Después, cuando se tranquilizó un poco más, nos explicó lo que había sucedido: el «registro» de la policía de Sparta, sin aviso previo. Las cosas que se habían llevado en sus cajas de cartón, procedentes de armarios, de cajones de escritorios, del cuarto de huéspedes donde mi padre guardaba archivos económicos, incluso prendas sacadas del cesto de la ropa, así como el tubo de pasta de dientes casi acabado, la crema de afeitar, pañuelos de papel usados y otras cosas por el estilo en los bolsillos de sus pantalones de trabajo, mi madre se estaba riendo ya, y Ben se reía con ella y, con un extraño torcimiento de boca, como si aquéllas fueran palabras pensadas para divertirnos a las dos -a su madre y a su hermana pequeña- dijo:
– Si han encontrado algún martillo suyo, joder, ¿cómo sabrán que no está ya lavado y limpiado? Se puede calentar agua y quitar la sangre con detergente o lejía, seguro que sí. Eso lo tiene que saber hasta él, ¿no es cierto? Y si faltaba un martillo, papá tiene tantos martillos ahí abajo que ¿cómo demonios iban a saber si faltaba uno? -Ben se echó a reír de nuevo. Últimamente la risa de mi hermano se había vuelto cortante, áspera y burlona como si se forzase a pasar por un molinillo a alguna criatura sólo a medias viva, una risa horrible de oír-. Podría habérmelo llevado yo mismo, joder. Tirarlo al río. Quizá fui yo quien le rompió la cabeza. Quien le abrió el cráneo, por lo visto los sesos tenían que estar por rodo el suelo, según he oído. Yo también sé cómo usar un martillo. Lo sabe cualquier gilipollas.

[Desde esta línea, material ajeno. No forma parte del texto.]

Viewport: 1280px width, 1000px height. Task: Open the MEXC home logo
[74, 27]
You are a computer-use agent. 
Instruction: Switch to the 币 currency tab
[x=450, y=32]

Mi madre miró fijamente a Ben. Por un momento pen sé que le iba a dar un bofetón -me daba cuenta de que mi hermano lo estaba esperando, por un temblor en el párpado, la sonrisa burlona que no desaparecía-, pero no hizo más que mirarlo, estremecerse a causa de la corriente fría que entraba por las ventanas abiertas y dar media vuelta.
Arriba, en su dormitorio, mamá durmió durante el resto del día. Durmió y durmió y a la mañana siguiente nos pre paramos el desayuno con cereales que no había que calentar y caminamos con dificultad por el camino de entrada hasta el autobús escolar sobre una nieve recién caída que cubría la mayor parte de las huellas de los neumáticos, de manera que casi no había quedado rastro de la visita de la policía.